Extracted records

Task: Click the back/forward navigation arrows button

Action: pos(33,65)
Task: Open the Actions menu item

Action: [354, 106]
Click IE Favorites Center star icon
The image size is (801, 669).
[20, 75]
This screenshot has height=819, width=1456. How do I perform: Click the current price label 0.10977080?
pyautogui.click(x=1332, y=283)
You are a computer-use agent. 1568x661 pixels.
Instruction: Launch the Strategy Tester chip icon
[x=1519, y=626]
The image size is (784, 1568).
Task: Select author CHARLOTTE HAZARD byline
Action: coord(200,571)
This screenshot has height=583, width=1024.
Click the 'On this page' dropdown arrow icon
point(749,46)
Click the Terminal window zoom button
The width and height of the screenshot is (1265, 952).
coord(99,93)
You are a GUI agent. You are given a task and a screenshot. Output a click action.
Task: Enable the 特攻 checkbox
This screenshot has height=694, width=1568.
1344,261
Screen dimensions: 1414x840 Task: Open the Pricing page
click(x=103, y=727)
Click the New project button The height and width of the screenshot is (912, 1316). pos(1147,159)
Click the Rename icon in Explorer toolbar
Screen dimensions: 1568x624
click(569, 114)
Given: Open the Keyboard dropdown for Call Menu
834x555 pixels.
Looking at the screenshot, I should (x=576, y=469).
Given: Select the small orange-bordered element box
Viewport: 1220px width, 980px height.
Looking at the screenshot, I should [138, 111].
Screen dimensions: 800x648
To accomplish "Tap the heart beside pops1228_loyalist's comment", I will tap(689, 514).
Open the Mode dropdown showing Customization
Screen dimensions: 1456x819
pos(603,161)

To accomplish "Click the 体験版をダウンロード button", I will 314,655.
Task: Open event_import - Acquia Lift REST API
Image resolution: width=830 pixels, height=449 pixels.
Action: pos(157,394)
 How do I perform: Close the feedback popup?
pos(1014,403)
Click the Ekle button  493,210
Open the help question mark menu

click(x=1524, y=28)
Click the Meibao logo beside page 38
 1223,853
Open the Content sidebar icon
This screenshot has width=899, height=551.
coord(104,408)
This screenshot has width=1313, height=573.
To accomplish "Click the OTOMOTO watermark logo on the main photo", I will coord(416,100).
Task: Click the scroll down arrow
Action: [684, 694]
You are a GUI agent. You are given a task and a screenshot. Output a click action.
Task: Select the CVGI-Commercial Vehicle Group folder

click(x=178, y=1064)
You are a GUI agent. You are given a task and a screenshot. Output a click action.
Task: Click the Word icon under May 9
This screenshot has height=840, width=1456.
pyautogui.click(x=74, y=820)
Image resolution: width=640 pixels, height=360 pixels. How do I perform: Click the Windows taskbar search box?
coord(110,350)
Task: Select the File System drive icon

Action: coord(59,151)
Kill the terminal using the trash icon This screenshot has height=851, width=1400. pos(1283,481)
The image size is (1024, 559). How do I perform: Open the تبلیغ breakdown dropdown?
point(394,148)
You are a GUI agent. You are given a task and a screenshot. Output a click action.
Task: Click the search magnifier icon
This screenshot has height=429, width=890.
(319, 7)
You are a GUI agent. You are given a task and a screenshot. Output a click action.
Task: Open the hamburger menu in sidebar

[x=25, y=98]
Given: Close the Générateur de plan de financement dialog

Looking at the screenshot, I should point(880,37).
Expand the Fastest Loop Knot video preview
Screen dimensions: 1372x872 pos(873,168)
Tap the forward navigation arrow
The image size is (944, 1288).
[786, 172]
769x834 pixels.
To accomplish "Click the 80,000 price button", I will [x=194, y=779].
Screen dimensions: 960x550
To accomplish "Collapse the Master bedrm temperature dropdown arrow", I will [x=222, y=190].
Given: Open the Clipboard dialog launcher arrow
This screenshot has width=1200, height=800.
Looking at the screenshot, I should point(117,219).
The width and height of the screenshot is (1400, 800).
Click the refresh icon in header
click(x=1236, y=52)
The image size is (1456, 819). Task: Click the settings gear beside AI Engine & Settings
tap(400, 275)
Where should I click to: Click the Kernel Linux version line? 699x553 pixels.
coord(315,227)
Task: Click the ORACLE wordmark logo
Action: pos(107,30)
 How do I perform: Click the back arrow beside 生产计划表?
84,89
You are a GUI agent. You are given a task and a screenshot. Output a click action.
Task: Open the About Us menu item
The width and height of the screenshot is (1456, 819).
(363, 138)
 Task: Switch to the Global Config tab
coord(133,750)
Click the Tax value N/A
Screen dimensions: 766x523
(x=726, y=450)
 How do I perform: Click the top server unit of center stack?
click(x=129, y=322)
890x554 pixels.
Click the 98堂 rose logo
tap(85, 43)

The task
Copy out the entries word for word, from the very first line down through the line containing "Looking at the screenshot, I should (x=576, y=469).", and nothing else.

Solution for this problem
Task: Click the back/forward navigation arrows button

Action: pos(33,65)
Task: Open the Actions menu item

Action: [354, 106]
Click IE Favorites Center star icon
The image size is (801, 669).
[20, 75]
This screenshot has height=819, width=1456. How do I perform: Click the current price label 0.10977080?
pyautogui.click(x=1332, y=283)
You are a computer-use agent. 1568x661 pixels.
Instruction: Launch the Strategy Tester chip icon
[x=1519, y=626]
The image size is (784, 1568).
Task: Select author CHARLOTTE HAZARD byline
Action: coord(200,571)
This screenshot has height=583, width=1024.
Click the 'On this page' dropdown arrow icon
point(749,46)
Click the Terminal window zoom button
The width and height of the screenshot is (1265, 952).
coord(99,93)
You are a GUI agent. You are given a task and a screenshot. Output a click action.
Task: Enable the 特攻 checkbox
This screenshot has height=694, width=1568.
1344,261
Screen dimensions: 1414x840 Task: Open the Pricing page
click(x=103, y=727)
Click the New project button The height and width of the screenshot is (912, 1316). pos(1147,159)
Click the Rename icon in Explorer toolbar
Screen dimensions: 1568x624
click(569, 114)
Given: Open the Keyboard dropdown for Call Menu
834x555 pixels.
Looking at the screenshot, I should (x=576, y=469).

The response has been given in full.